Jun 26, 2006 09:52
You're calling me to lay aside the worries of my day. --> Matt 6:27 "Who of you by worrying can add a single hour to his life?"
To quiet down my busy mind --> Psalm 46:10 "Be still and know that I am God"
And find a hiding place --> Psalm 143:9 "Rescue me from my enemies, O Lord, for I hide myself in You"
Worthy, You are worthy --> 1 Chronicles 16:25 "For great is the Lord and most worthy of praise"
Of a childlike faith --> Mark 10:15 "I tell you the truth, anyone who will not receive the Kingdom of God like a little child will never enter it"
And of my honest praise --> Exodus 15:2 "He is my God and I will praise Him"
And of my unashamed love --> Psalm 18:1 "I love You, O Lord, my strength"

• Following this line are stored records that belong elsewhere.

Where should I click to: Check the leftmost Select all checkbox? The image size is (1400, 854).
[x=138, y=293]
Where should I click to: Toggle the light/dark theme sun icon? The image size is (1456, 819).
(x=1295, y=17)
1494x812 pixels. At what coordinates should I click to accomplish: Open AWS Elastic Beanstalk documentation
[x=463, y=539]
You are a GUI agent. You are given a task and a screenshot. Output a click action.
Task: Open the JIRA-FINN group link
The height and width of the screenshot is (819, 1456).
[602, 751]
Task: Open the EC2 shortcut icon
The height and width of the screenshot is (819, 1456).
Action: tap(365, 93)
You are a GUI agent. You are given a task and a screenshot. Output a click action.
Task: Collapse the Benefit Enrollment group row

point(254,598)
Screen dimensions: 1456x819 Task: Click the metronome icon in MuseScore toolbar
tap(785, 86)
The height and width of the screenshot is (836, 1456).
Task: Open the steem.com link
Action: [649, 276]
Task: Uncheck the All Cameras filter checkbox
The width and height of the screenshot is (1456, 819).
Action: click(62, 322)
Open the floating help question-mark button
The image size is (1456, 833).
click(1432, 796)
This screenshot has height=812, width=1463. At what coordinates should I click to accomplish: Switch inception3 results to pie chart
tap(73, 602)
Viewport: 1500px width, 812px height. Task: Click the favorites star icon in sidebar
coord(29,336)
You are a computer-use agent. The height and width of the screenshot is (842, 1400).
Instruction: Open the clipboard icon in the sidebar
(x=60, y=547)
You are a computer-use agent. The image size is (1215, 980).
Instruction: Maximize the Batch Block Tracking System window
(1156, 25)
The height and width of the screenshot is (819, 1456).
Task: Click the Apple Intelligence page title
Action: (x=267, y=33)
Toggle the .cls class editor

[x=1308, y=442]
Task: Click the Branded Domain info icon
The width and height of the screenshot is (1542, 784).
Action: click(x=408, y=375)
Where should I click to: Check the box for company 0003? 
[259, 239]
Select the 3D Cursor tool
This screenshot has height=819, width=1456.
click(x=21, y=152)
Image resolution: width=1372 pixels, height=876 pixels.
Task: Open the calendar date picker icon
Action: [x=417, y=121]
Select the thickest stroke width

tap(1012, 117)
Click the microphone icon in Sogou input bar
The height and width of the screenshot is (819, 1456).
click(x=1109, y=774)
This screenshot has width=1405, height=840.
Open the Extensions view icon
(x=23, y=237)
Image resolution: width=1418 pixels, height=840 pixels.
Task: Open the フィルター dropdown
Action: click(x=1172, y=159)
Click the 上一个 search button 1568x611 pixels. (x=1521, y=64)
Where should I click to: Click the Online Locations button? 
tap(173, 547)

The bolded text is one of my favorite praise songs in the world. Its so quiet and soft and so meaningful. He is worthy of a childlike faith, it means that I understand what He says is truth, no questions asked. When He says He loves me, I don't say "well.. why? who could possibly love me?", I say "I love you too". All He wants is for me to set aside a few minutes of my crazy day and sit back and rest in His arms, to take a few minutes and quietly spend some time with Him. Its so easy for me to forget that. I think He wants this awesome time of praise and prayer and reflection, and He does love that, but He loves just "hanging out" too. I've been a little sad lately, cause I'm so stressed out with the mission trip and raising money and worrying about this or that, and I forget that a mission trip is not about the details. Its not about making sure everything is perfect, its about getting real with God, and getting real with myself, and really knowing who myself is. Its something that is easy to forget for me. Anyway, because of the stress, I was sitting back in my chair at work and thinking about things.. and I look up on my wall and there is this paper hanging up and it has this song broken down into the verses that possibly inspired it. I broke it down probably a year ago while sitting in Renewal on a wednesday night, apparently I was having trouble paying attention to the lesson, so I did this, and thinking back at how well I remember Jesse playing this song that night, and how at peace I felt for just those few moments when I really felt like I was in God's presence.. it was truly amazing.
I'm babbling on and on about a night you guys don't know.. so I'll let it be for now, and go back to my chair and my thinking and contemplating. The mission trip is going to be truly amazing this year, not only do I get to go back for a third time, I get to share the experience with someone who means so much to me, Dan. He is such a wonderful person.